Torrential rain across Australia’s east could stifle all remaining bushfires in the nation’s most populated state by the end of the week, authorities stated on Tuesday, raising hopes a deadly nationwide crisis is almost over.
Australia has been battling hundreds of fires since September in an unusually extended summer wildfire season that was kindled by three years of drought, which experts have associated with climate change.
Storms and heavy rains have, in recent days, swept throughout New South Wales (NSW) state, which bore the brunt of a crisis that overwhelmed several states and territories at its top.
The downpour has already drenched two of the biggest and longest-running fires, and NSW delegates are hoping that more rain forecast for this week will stifle the remaining 24 fires, four of which are burning uncontrolled.

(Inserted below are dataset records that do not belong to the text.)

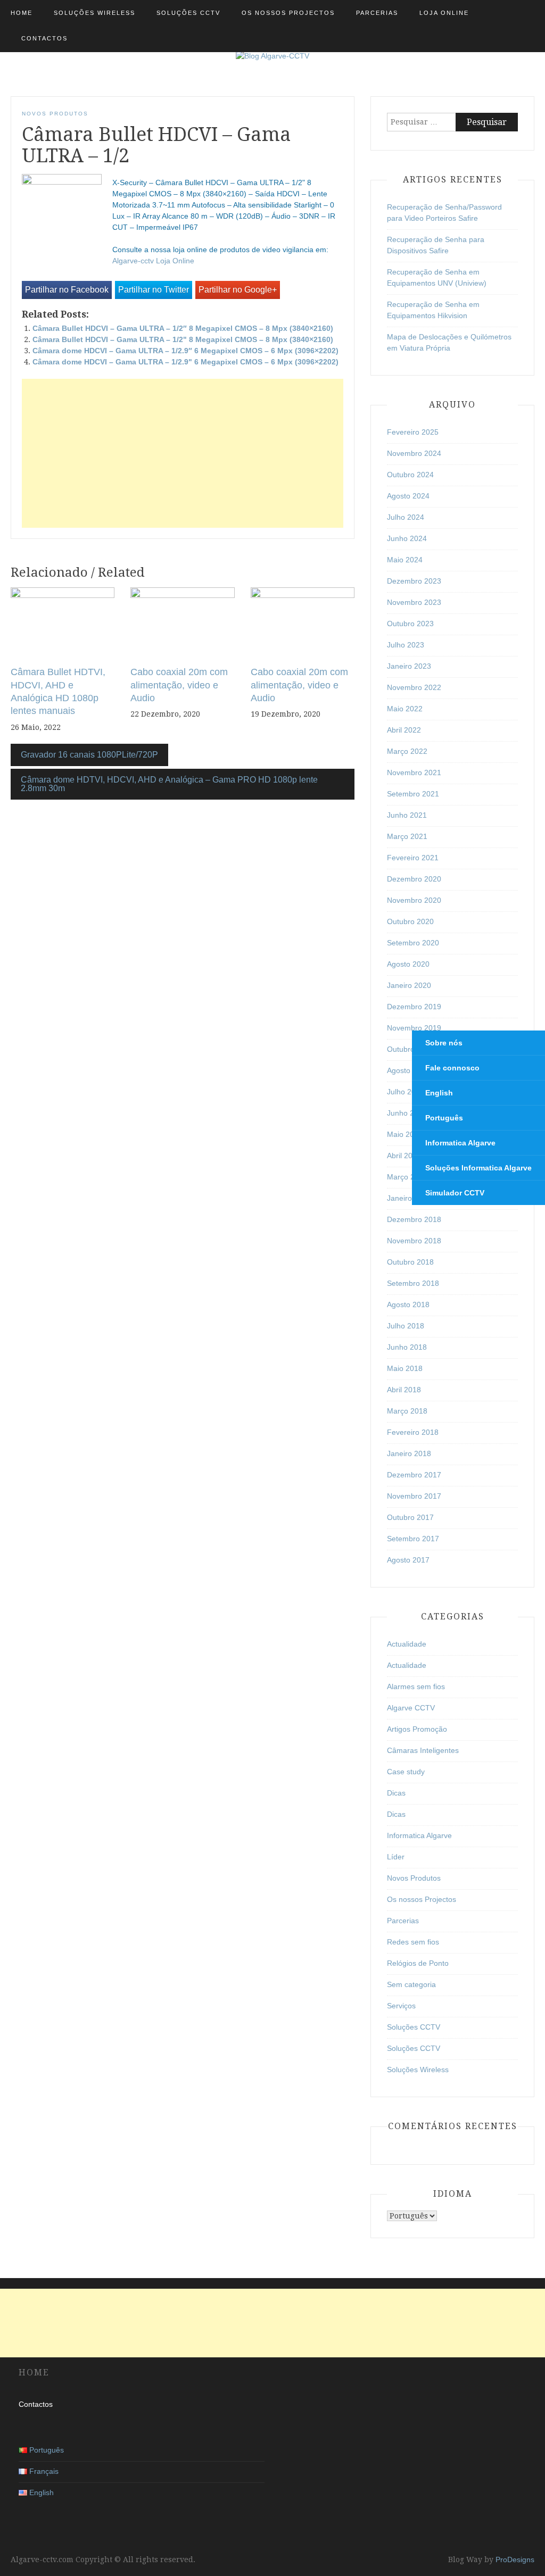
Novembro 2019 (414, 1028)
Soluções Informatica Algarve (478, 1168)
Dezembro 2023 (414, 581)
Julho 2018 (405, 1326)
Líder (395, 1856)
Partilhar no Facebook (67, 289)
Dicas (396, 1793)
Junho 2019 (407, 1113)
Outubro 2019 (410, 1049)
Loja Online (444, 13)
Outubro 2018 (410, 1262)
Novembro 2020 (414, 900)
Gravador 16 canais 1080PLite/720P (89, 754)
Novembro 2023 (414, 602)
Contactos (44, 38)
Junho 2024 (407, 538)
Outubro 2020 (410, 921)
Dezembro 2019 (414, 1006)
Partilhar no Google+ (238, 289)
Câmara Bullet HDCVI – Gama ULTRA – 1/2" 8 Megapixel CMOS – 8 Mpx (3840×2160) (182, 339)
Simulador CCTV (454, 1193)
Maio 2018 (405, 1368)
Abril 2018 (404, 1389)
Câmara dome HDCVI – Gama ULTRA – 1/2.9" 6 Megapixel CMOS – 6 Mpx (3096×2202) (185, 362)
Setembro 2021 (413, 794)
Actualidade (406, 1644)
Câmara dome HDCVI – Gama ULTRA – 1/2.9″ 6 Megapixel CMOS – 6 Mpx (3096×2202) (185, 350)
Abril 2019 (404, 1155)
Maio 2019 (405, 1134)
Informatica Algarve (460, 1143)
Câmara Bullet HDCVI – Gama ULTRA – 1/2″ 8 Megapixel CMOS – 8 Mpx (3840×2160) (182, 328)
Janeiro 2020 (409, 985)
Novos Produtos (55, 114)
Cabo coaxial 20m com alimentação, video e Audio (179, 685)
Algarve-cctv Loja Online (153, 260)
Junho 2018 (407, 1347)
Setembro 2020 (413, 942)
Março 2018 (407, 1411)
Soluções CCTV (188, 13)
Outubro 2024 (410, 474)
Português (444, 1118)
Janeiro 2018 (409, 1453)
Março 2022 (407, 751)
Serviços (401, 2005)
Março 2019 (407, 1177)
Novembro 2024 (414, 453)
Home (21, 13)
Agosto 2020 (408, 964)
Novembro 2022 (414, 687)
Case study (406, 1771)
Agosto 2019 (408, 1070)
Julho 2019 (405, 1091)
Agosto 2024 (408, 496)
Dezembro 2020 (414, 879)
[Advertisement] (182, 453)
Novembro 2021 (414, 772)
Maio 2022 (405, 708)
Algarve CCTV (411, 1708)
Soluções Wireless (94, 13)
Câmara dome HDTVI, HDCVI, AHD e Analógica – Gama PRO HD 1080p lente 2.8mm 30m (169, 784)
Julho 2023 (405, 645)
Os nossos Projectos (288, 13)
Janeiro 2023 (409, 666)
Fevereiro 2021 (413, 857)
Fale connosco (452, 1067)
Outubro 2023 (410, 623)
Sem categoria (411, 1984)
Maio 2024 (405, 559)
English (439, 1092)
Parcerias (377, 13)
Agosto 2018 (408, 1304)
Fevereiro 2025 (413, 432)
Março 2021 (407, 836)
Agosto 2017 (408, 1560)
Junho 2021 (407, 815)
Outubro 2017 (410, 1517)
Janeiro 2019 (409, 1198)
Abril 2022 (404, 730)
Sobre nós (444, 1042)
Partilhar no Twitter (153, 289)
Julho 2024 (405, 517)
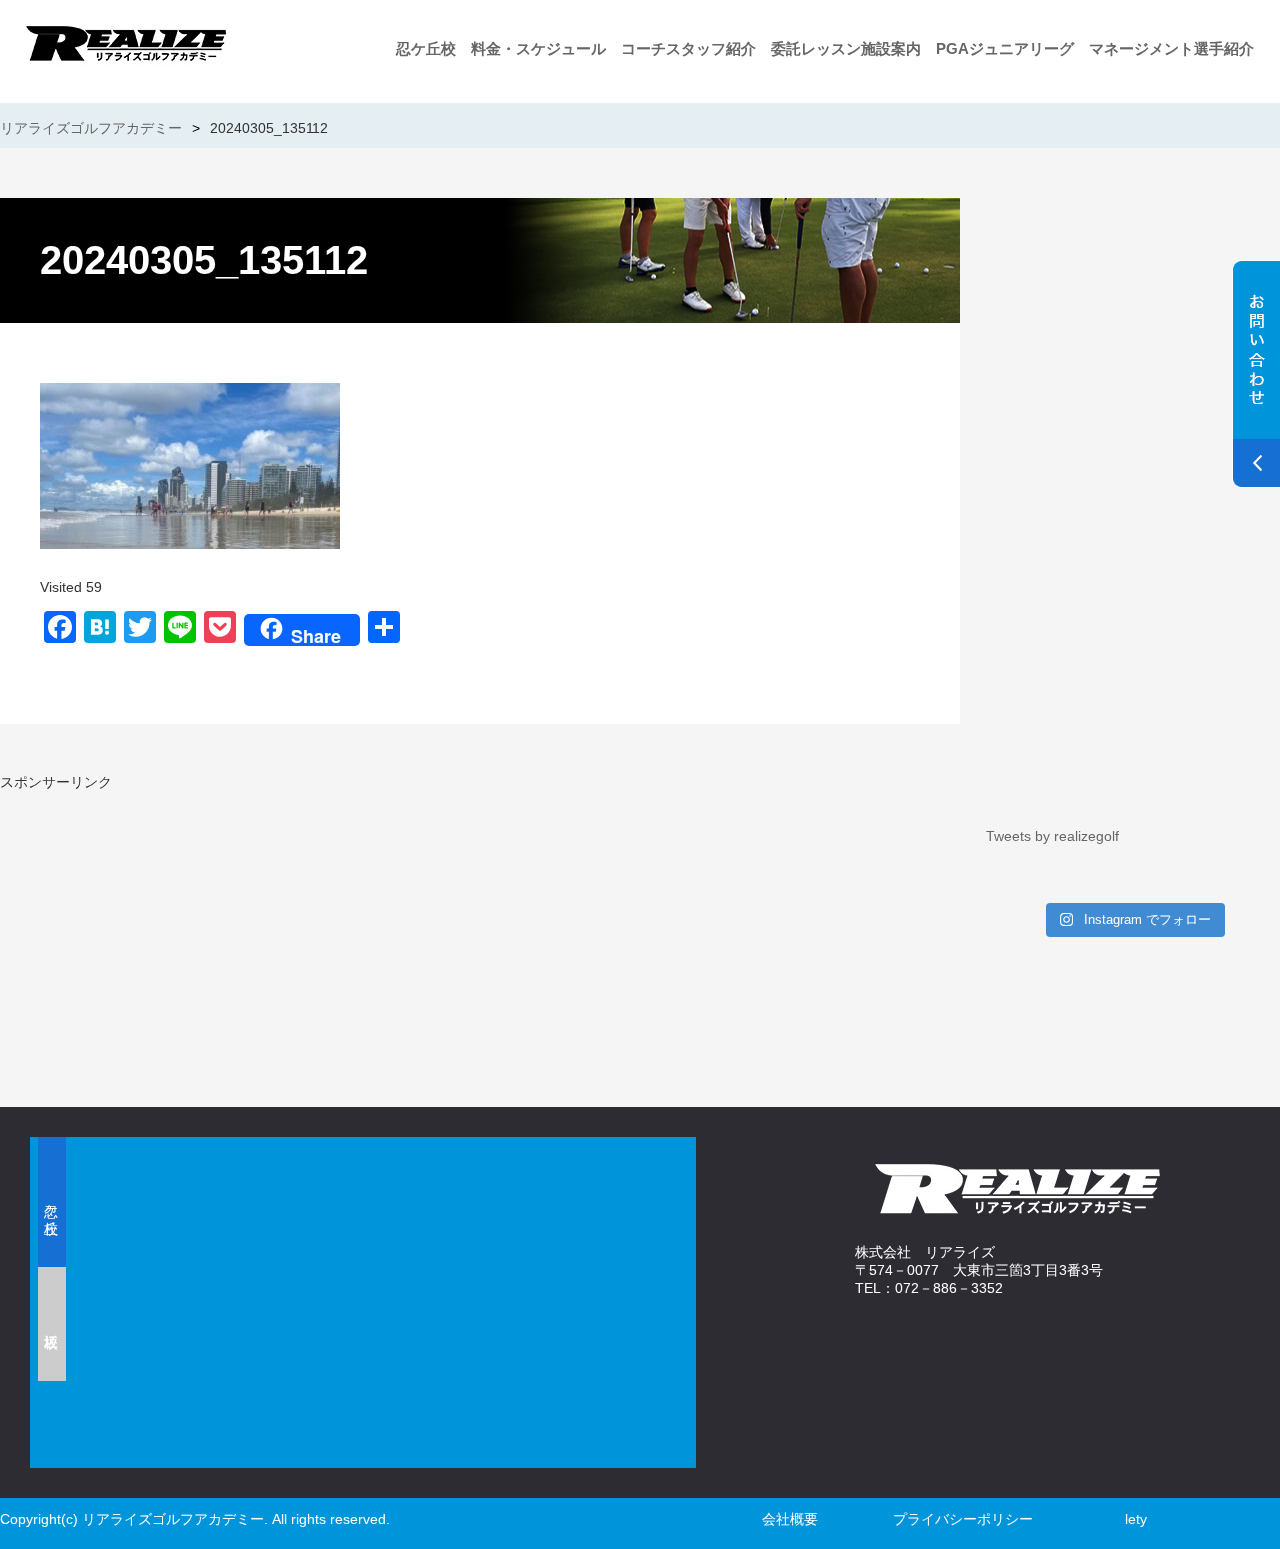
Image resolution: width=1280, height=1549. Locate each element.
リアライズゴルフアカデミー (91, 128)
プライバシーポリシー (963, 1519)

Today’s scenario is a far cry from the height of the disaster in early January when NSW firefighters had been battling virtually 150 fires that began a firefront about 6,000 kilometers long.

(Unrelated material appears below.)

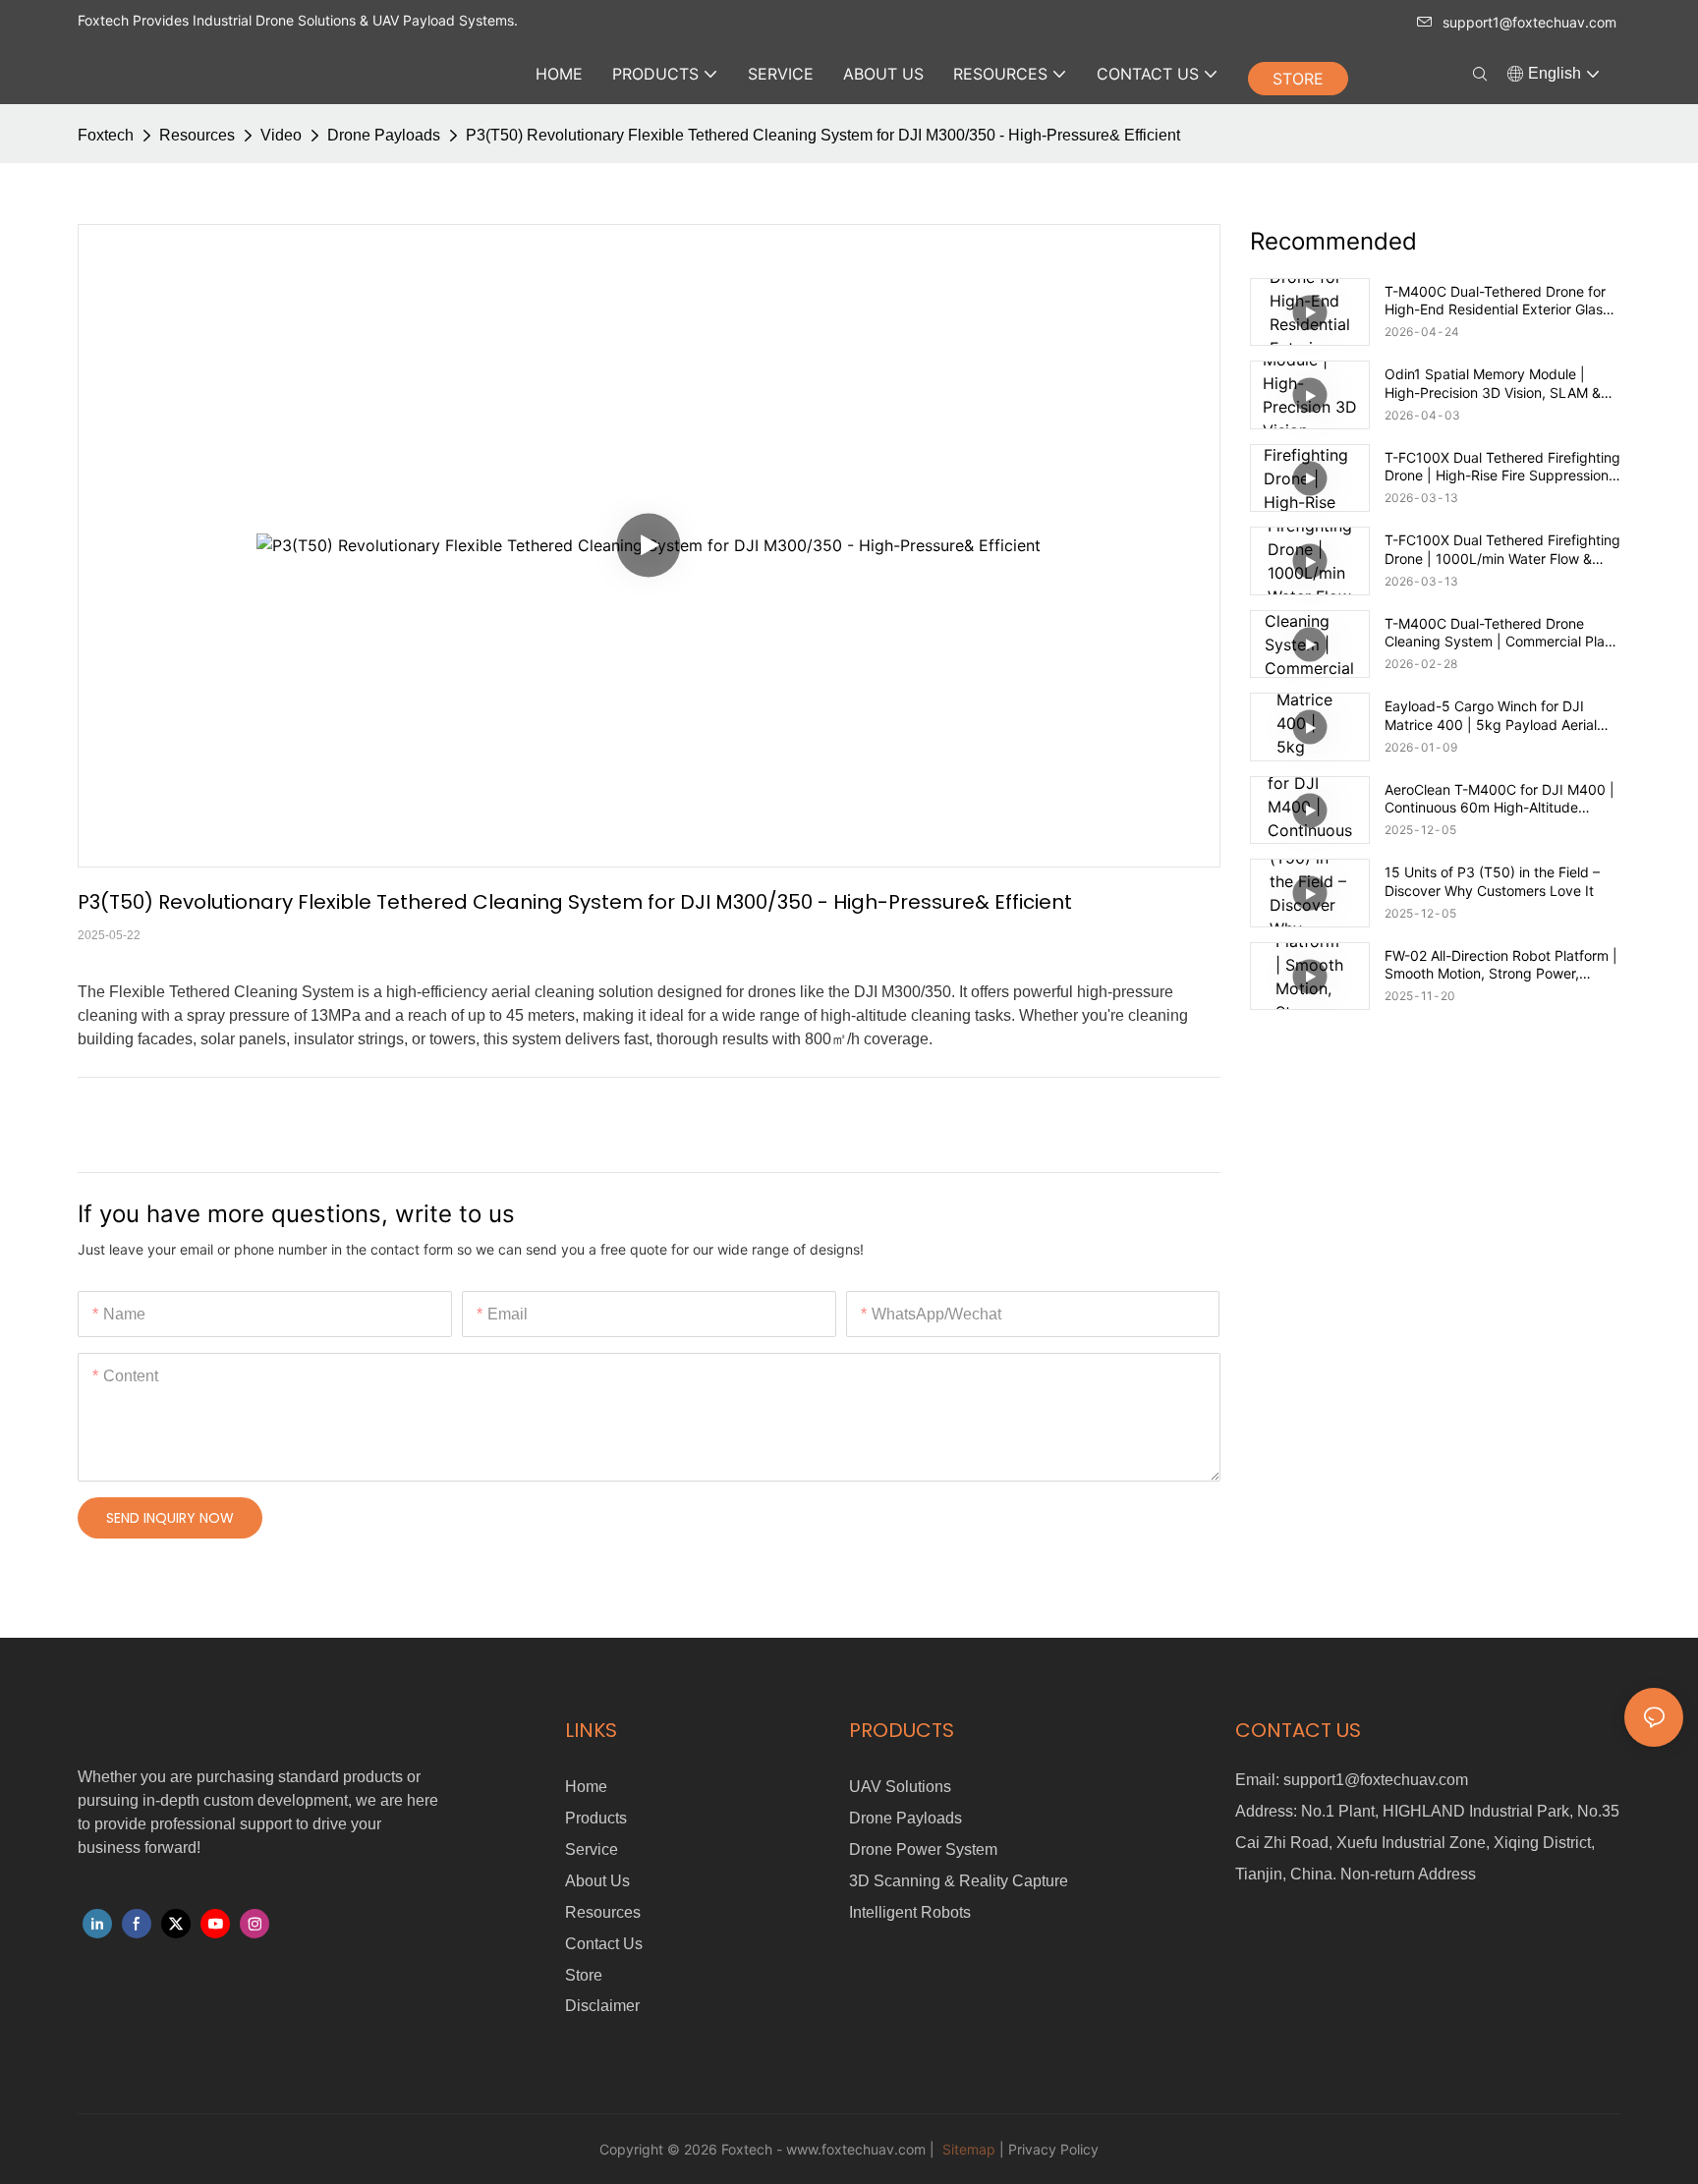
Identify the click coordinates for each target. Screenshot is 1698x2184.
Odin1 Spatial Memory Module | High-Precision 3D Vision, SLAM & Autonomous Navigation (1493, 383)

Blazes throughout the nation have destroyed nearly 12 million hectares (29.7 million acres) of tinder-dry bushland, killing 33 individuals and an estimated 1 billion native animals, since September.

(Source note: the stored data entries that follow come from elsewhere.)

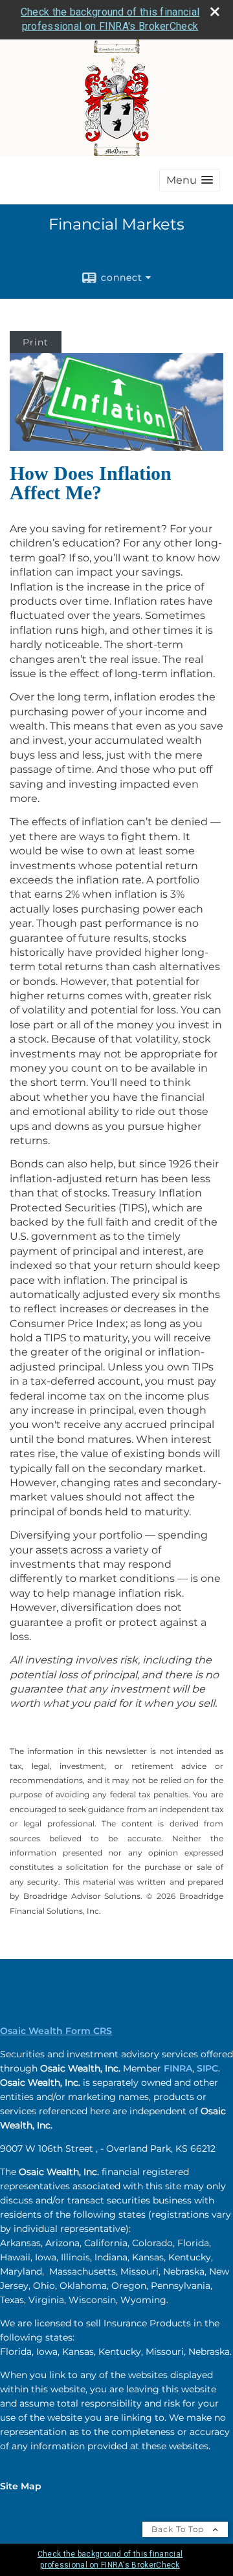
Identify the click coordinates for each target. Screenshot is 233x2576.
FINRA (178, 2068)
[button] (189, 180)
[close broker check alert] (215, 11)
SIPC (207, 2068)
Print (36, 342)
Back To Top (178, 2529)
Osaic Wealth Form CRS (56, 2031)
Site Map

The fires destroyed thousands of houses and prompted mass evacuations of locals as well as tourists under apocalyptic-like red skies throughout Australia’s peak summer vacation period.
Hawkesbury City Mayor Barry Calvert stated the drenching of the massive Gospers Mountain fire this week was a huge help.
The welcome rainfall has come as something of an early shock. The Bureau of Meteorology in January stated rains adequate to eliminate the fires were unlikely until at least March.